▸ WHAT IS EXPECTED
Answer these from the passage on TiO2 films with gold below, one answer per line:
1. What is subtracted from the overall TiO2:Au absorption spectrum to get the plasmonic contribution shown in the inset?
2. At what wavelength is the MB absorbance in Fig. 6-D measured?
3. About what share of the dye is degraded when the TiO2:Au hybrid is the photocatalyst?

------ DOCUMENT EXTRACT

The latter also shows a broad hump in the visible due to the delocalization of electrons in the Au as a result of the plasmonic resonance absorption. The figure also shows a slight increase in the UV absorption of TiO2 incorporating Au nanostructures which could be attributed to the localized plasmonic field and/or to light scattering by Au inside TiO2 film which increases the overall absorption.32 TiO2 has a very limited photoresponse in the visible due to the presence of surface defects. However, when decorated with Au nanostructures, its photoresponse is tailored and enhanced significantly in the visible as a result of the plasmonic resonance absorption as indicated by the absorption spectrum (blue line) in Fig. 5. The inset shows the plasmonic absorption contribution calculated by subtracting the absorption of TiO2 from the overall absorption spectrum of TiO2:Au. The resonant absorption peak is broadened and red-shifted when combined with TiO2 film compared to its spectrum discussed earlier (the green line in Fig. 4). This is probably due to the difference in the refractive index of TiO2 compared to air which has a significant impact on the optical properties of Au nanostructures.
Fig. 6-C shows the temporal variation of the absorption spectrum of MB examined by measuring the UV-Vis absorption of the dye periodically during irradiation in the presence of the hybrid TiO2:Au film as a catalyst. Additionally, a low initial concentration of MB was used and the hybrid film was kept in MB solution for 60 min prior to irradiation to reach the adsorption–desorption equilibrium following Azeez et al.36 The figure inset shows an image of the MB solution before and after irradiation with the laser for 60 min. Fig. 6-D plots the MB absorbance (A), at a wavelength of 664 nm, normalised with respect to the starting absorbance (Ao), with irradiation time up to 60 min, when TiO2:Au (blue line) and TiO2 films (red line) are used as photocatalysts. The photodegradation profile shows a significant reduction in MB concentration, in which about 60% of the dye is degraded with time when the TiO2:Au hybrid photocatalyst is used as a photocatalyst compared to a minor reduction in MB concentration with the TiO2 film. The observed reduction in MB concentration when a TiO2 film is used as a catalyst is observed elsewhere37–39 and attributed to the surface defects which can be photoexcited with photon energy less than the semiconductor bandgap.

------------
------ DATA ROWS

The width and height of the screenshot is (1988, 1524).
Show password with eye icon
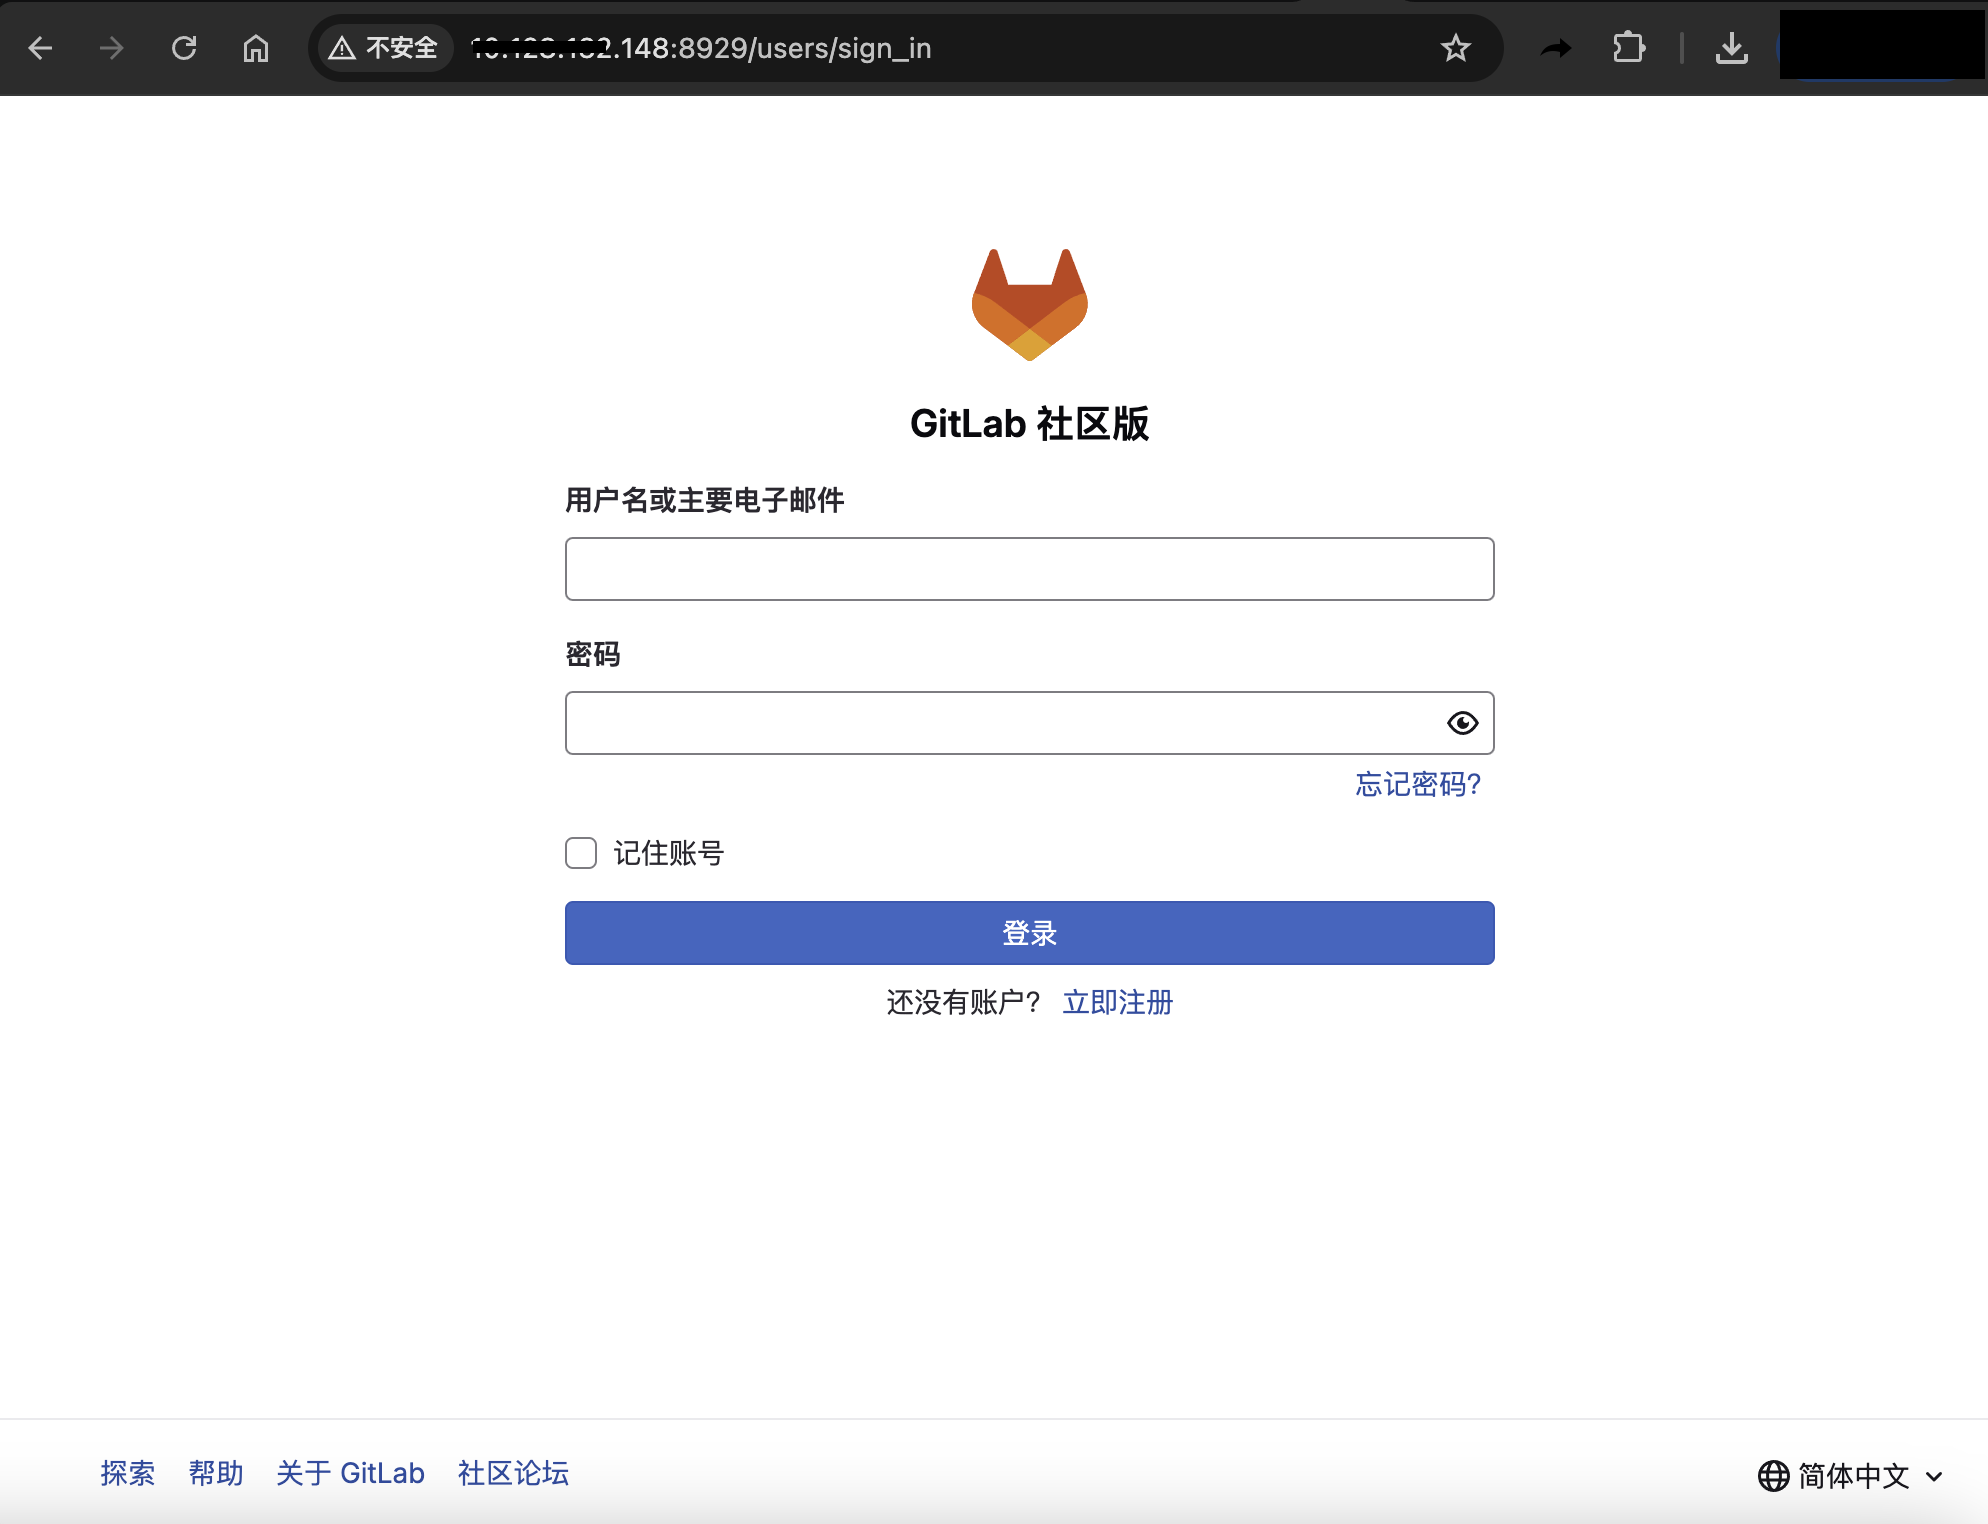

------------
------ DATA ROWS

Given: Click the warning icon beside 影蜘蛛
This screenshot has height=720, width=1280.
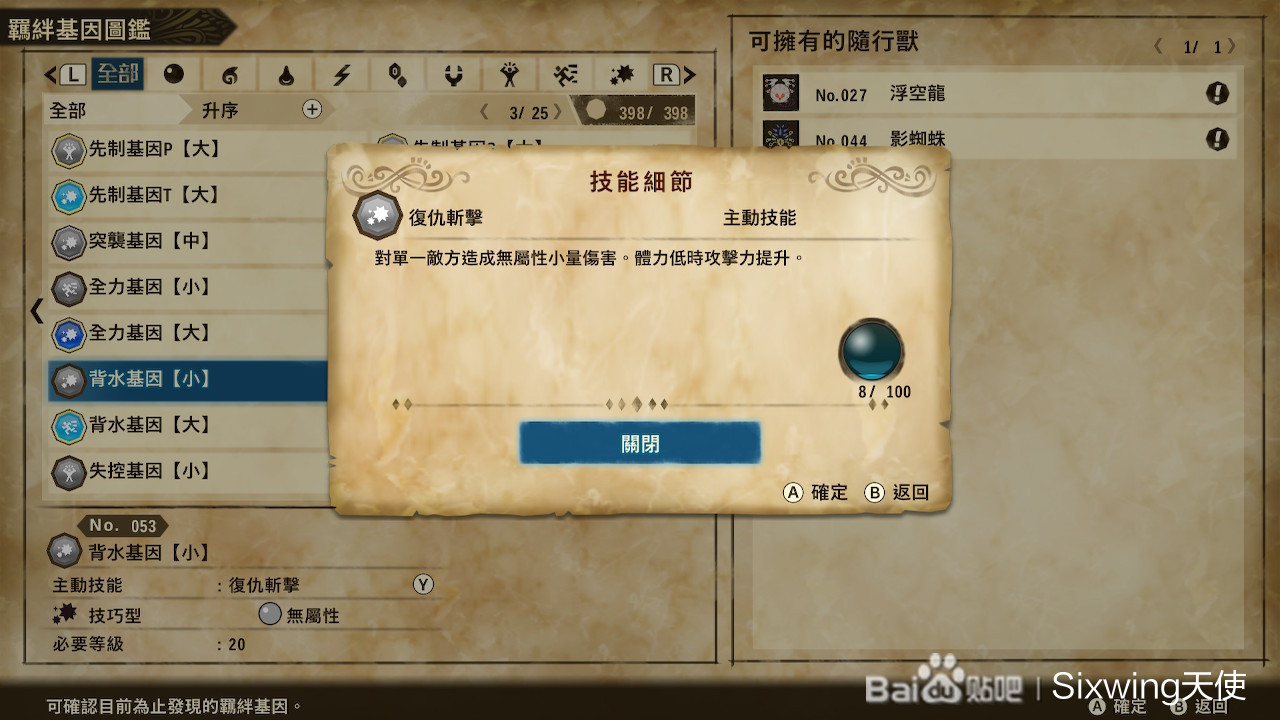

------------

▸ COMPLETE OUTPUT
1. The absorption of TiO2
2. 664 nm
3. About 60%